We will focus our implementation activities on supporting people with haemophilia to change to the different treatments, ensuring Treaters have sufficient information on the changes and the new products to be able to support their patients to change treatments. We will work with the Haemophilia Foundation to support their members during the transition period.

Choice of particular products/brands

There are differences in the half-lives of the extended half-life Factor VIII treatments available and this should be considered in the evaluation.

At its meeting on 4 October 2017, the Haematology Subcommittee advised that PEG-rFVIII (Adynovate) could be considered to be clinically equivalent to rFVIIIFc (Eloctate) for the purposes of funding an extended half-life Factor VIII. This was based on its view of the available evidence that both PEG-rFVIII and rFVIIIFc have the same or similar therapeutic efficacy in both adults and children, with the same or similar risks. This advice was considered in the RFP process.

There is limited data on long term safety of regular PEG-rFVIII (Adynovate), particularly in infants and children.

Adynovate is registered by Medsafe for use in children in New Zealand and in many other overseas jurisdictions including Australia, Canada and the United States.

However, there would be no requirement to treat children with Adynovate. The short-acting product, Advate, will be an available funded alternative if treaters or patients consider that Adynovate is not appropriate for them.

We acknowledge that there is a lack of long-term data confirming the safety of this and many other pharmaceuticals used in children. The Haematology Subcommittee noted, in its consideration of Adynovate, that there were no polyethylene glycol (PEG) related adverse reactions in the clinical trials.

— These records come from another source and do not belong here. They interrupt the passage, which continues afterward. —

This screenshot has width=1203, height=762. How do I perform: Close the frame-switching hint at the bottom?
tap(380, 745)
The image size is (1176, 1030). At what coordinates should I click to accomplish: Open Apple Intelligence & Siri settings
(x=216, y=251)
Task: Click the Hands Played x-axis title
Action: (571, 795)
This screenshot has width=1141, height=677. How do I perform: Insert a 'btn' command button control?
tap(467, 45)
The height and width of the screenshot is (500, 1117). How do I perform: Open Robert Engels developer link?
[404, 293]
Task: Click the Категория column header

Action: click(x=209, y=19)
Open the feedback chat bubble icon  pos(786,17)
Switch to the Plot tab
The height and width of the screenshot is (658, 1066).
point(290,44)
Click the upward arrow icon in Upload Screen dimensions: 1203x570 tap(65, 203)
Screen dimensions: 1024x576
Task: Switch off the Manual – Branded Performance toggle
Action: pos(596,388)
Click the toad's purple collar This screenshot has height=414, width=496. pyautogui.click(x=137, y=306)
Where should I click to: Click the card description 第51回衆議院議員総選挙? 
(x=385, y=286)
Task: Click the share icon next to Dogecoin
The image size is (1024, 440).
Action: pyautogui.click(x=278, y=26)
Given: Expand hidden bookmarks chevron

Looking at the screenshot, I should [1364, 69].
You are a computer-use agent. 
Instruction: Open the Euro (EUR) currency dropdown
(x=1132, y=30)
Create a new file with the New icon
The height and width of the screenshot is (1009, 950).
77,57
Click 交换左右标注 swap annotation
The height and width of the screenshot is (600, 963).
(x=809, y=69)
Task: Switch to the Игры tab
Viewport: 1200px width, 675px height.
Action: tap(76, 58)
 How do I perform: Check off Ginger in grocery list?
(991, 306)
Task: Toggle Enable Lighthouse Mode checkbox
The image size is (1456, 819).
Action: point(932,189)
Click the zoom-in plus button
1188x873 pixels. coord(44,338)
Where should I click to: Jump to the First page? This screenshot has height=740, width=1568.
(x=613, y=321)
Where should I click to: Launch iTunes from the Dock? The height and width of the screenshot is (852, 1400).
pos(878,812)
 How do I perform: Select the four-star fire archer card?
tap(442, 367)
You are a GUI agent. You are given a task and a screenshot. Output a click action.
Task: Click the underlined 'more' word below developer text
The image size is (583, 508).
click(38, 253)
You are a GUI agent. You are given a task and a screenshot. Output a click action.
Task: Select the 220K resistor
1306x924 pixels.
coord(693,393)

We note that in Canada, Adynovate will be the only brand of extended half-life Factor VIII funded. The Canadian Blood Services outlined the widespread and long-term use of PEG containing pharmaceuticals during implementation of that decision, noting that no safety concerns have been raised. We will also address this topic in more detail during our implementation activities.

Other out-of-scope haemophilia treatments 

Emicizumab could radically change how haemophilia A is treated, both for patients with and without inhibitors.

Novel agents such as the as subcutaneously administered prophylaxis treatment emicizumab were specifically excluded from the RFP. This was primarily for the reason that, at the time, we had not yet received clinical advice or performed our assessment on any of these products.

Any products excluded from the scope of the RFP could be listed at any time during the RFP period, but would require funding application assessment and ranking against all of PHARMACs other options for investment.

Since the release of the RFP afunding application for emicizumab in people with haemophilia A and inhibitors to FVIII(external link) has been received and was considered at the recent meeting of the Haematology Subcommittee in January 2019. Minutes of this meeting are not yet available, but will be published on the PHARMAC website once finalised.